Molecular and Cell Biology of the Flu Virus

In their most basic form, viruses are made up of a genetic nucleic acid enclosed in a capsid shell, which forms a protective layer around the genetic material. The influenza virus belongs to the Orthomyxoviridae family of viruses, meaning that it has genetic material in the form of RNA and that the capsid enclosing the RNA is surrounded by a viral envelope. This envelope is typically made from the cell membrane of the infected cell from which a particular virion, or single virus particle, comes. The envelope of the human flu virus is spherical, between fifty and a hundred and twenty nanometers long, and is covered with approximately five hundred projections of hemagglutinin and neuraminidase. There is about a 4:1 ratio of hemagglutinin to neuraminidase.

It is the hemagglutinin that allows the virion to attach itself to the cell membrane of a host cell. It is a glycoprotein made up of two subunits: three identical monomers arranged in an a-helix and three spherical “heads” for bonding to sialic acid. Sialic acid is a monosaccharide that is dispersed along the host cell’s outer membrane, and the flu virus attaches itself to a host cell by latching on to the sialic acid. Because the human body is able to identify and destroy flu viruses based on their hemagglutinin, hemagglutinin is constantly mutating to stay one step ahead of the immune system. Minor changes in the coding regions of the viral RNA will produce hemagglutinin that is shaped slightly differently and is therefore unrecognizable by white blood cells.

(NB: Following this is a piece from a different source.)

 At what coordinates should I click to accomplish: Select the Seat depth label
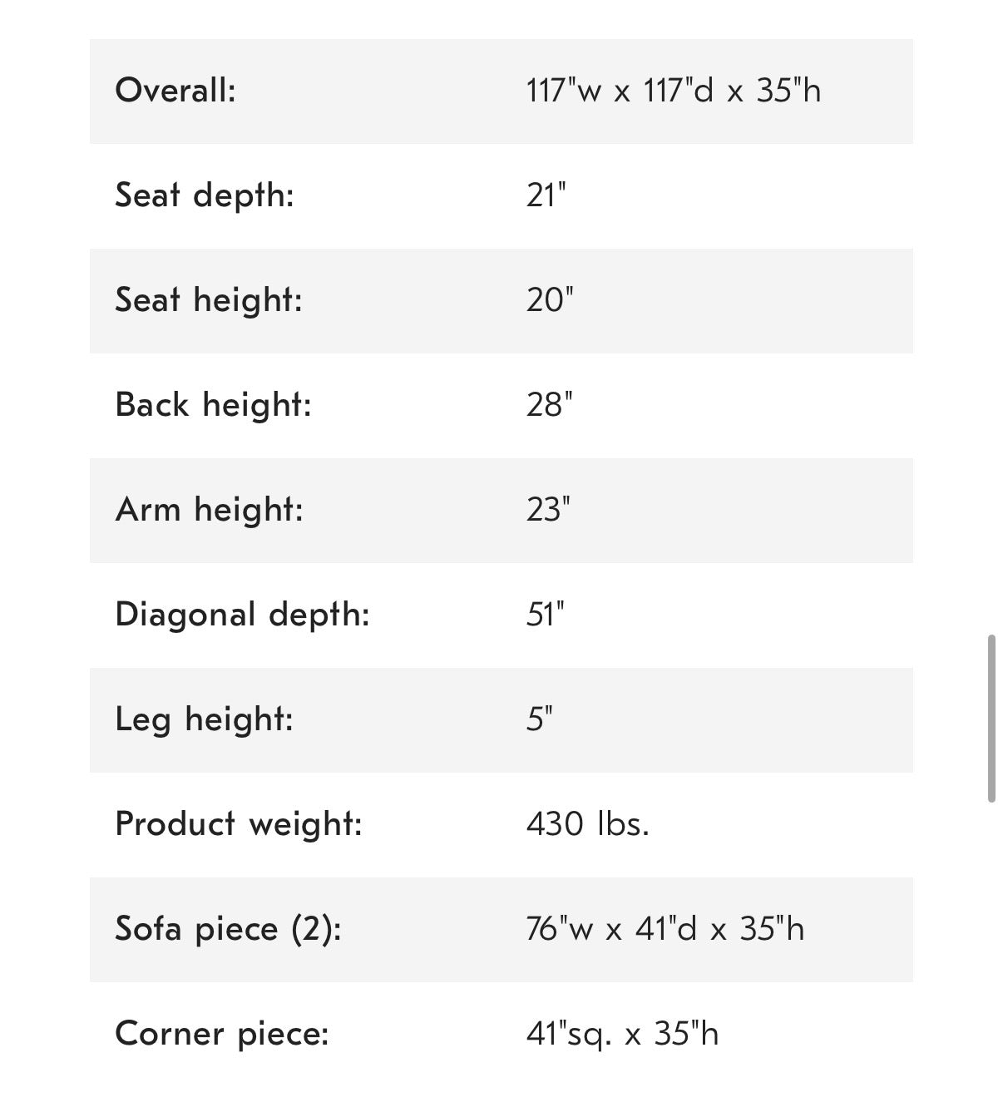click(205, 195)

Once attached to the host cell, the virus is able to be taken into the cell by endocytosis, where the virus’ RNA invades the host nucleus and goes to work replicating and coding proteins that will later become new viruses. When enough hemagglutinin and neuraminidase have been excreted by the Golgi apparatus and attach themselves to the host cell’s membrane, and a complete set of the viral RNA has been collected, the cell membrane closes around the viral RNA. This is when the neuraminidase goes to work, because its job is to break the bond between the sialic acid and the hemagglutinin. Once the new virion is free of the host cell, it can go off and infect other cells, thus repeating the cycle.